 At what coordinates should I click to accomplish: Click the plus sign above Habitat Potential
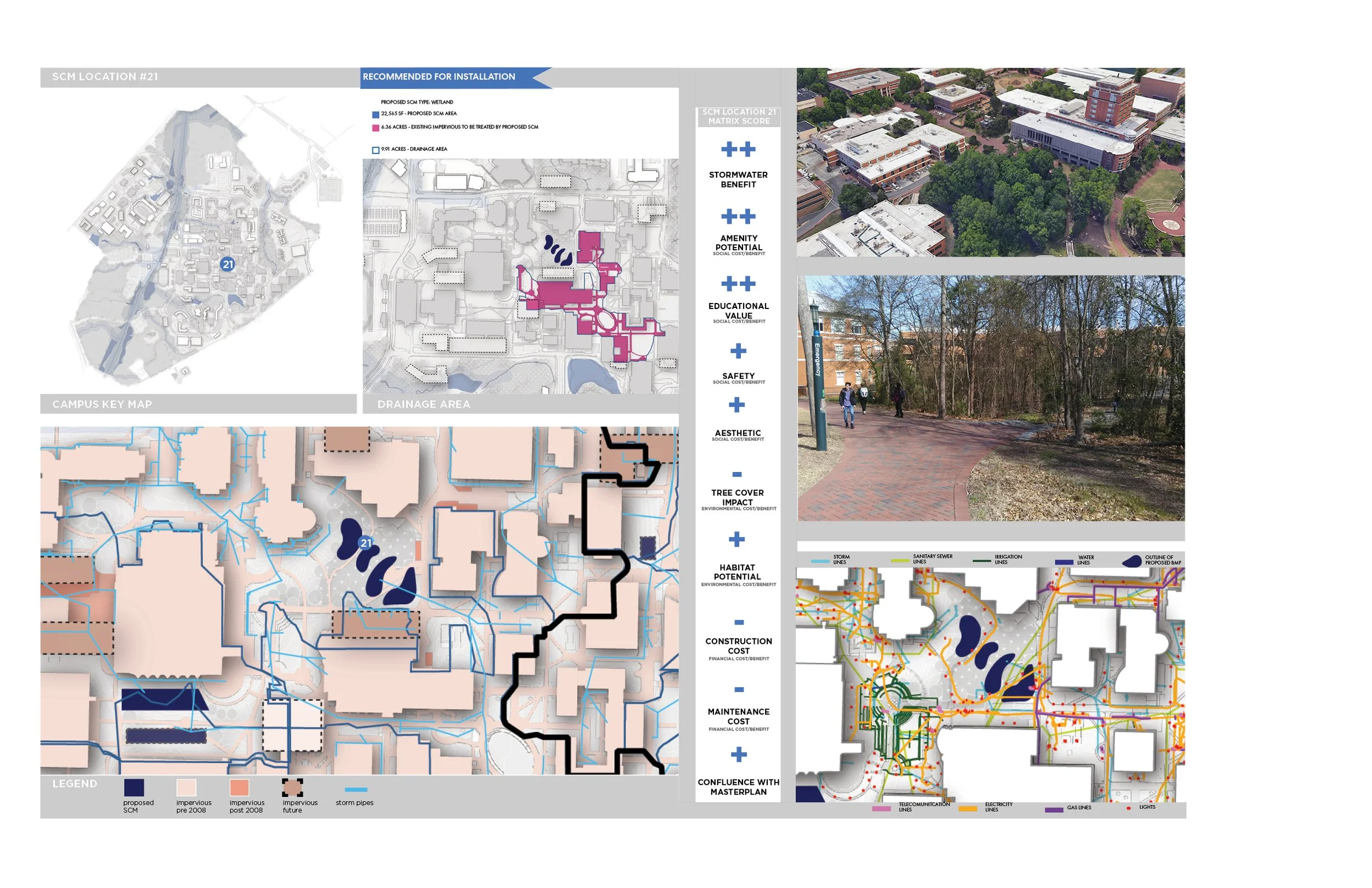coord(736,539)
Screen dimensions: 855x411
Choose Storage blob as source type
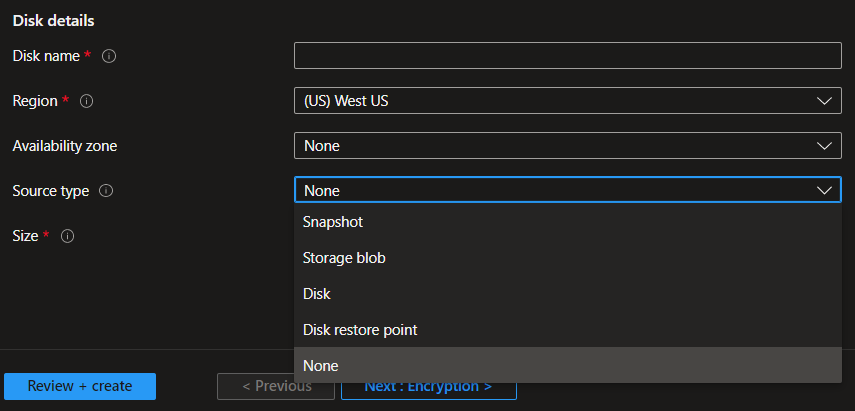click(x=568, y=258)
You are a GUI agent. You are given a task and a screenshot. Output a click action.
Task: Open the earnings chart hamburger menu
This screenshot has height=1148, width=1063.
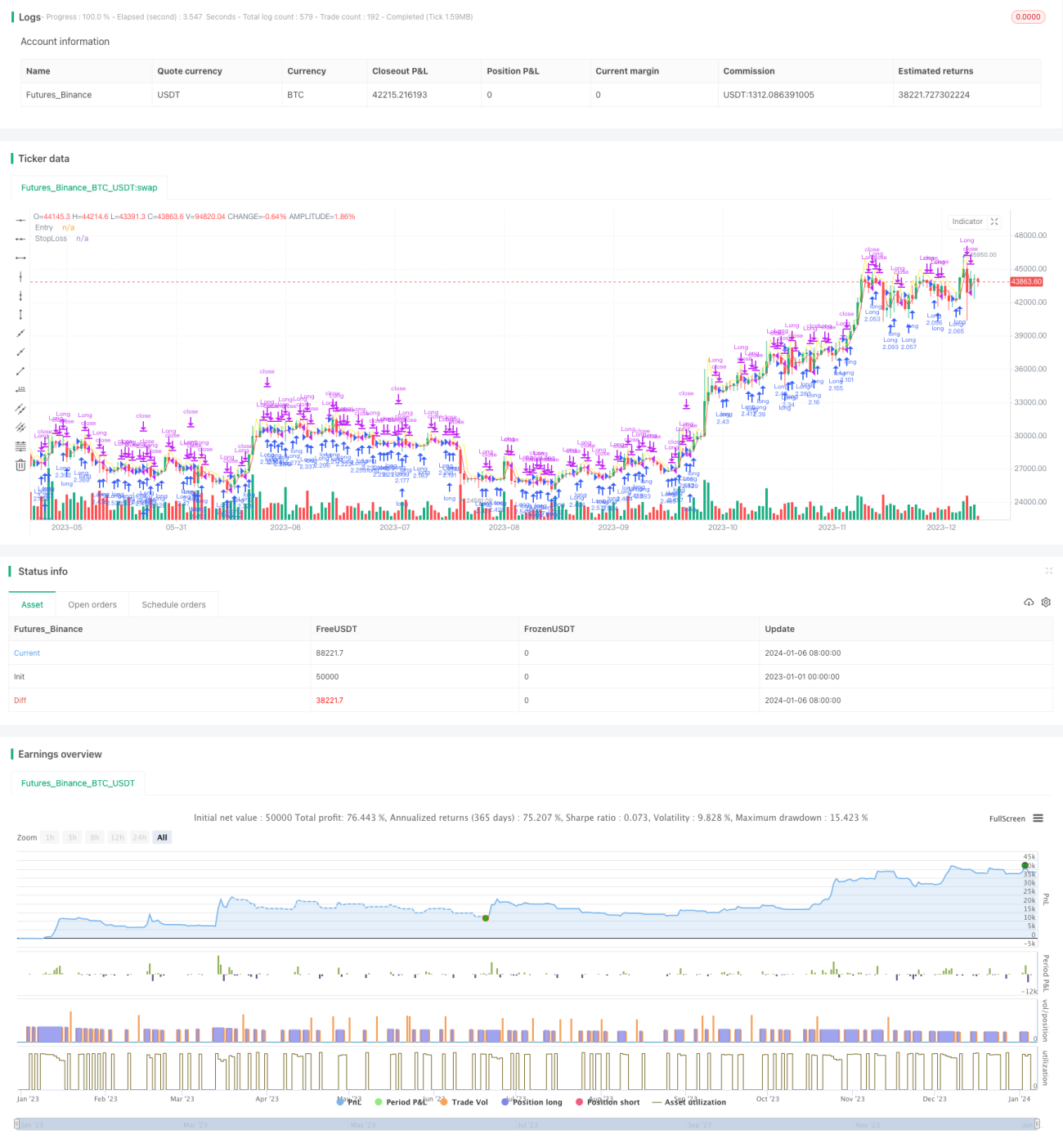(x=1038, y=818)
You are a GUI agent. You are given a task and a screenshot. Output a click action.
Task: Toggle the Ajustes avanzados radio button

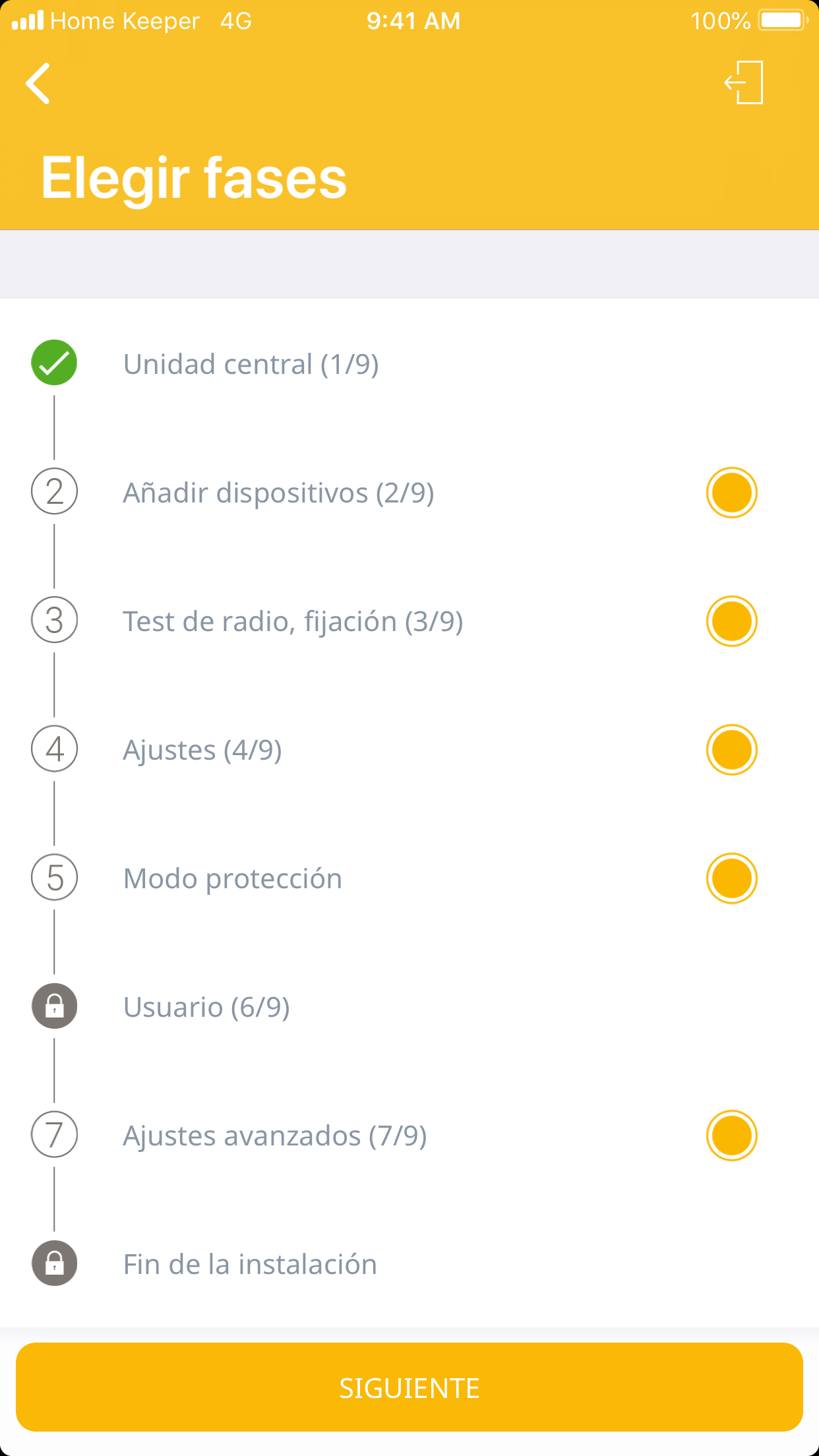(731, 1136)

The problem — What I need is every record written out exactly, minus the pictures.

Final answer —
 At what coordinates should I click to accomplish: Click the plus sign above Habitat Potential
coord(736,539)
Screen dimensions: 855x411
Choose Storage blob as source type
click(x=568, y=258)
You are a GUI agent. You are given a task and a screenshot. Output a click action.
Task: Open the earnings chart hamburger menu
This screenshot has height=1148, width=1063.
(x=1038, y=818)
You are a GUI agent. You are given a task and a screenshot. Output a click action.
Task: Toggle the Ajustes avanzados radio button

(731, 1136)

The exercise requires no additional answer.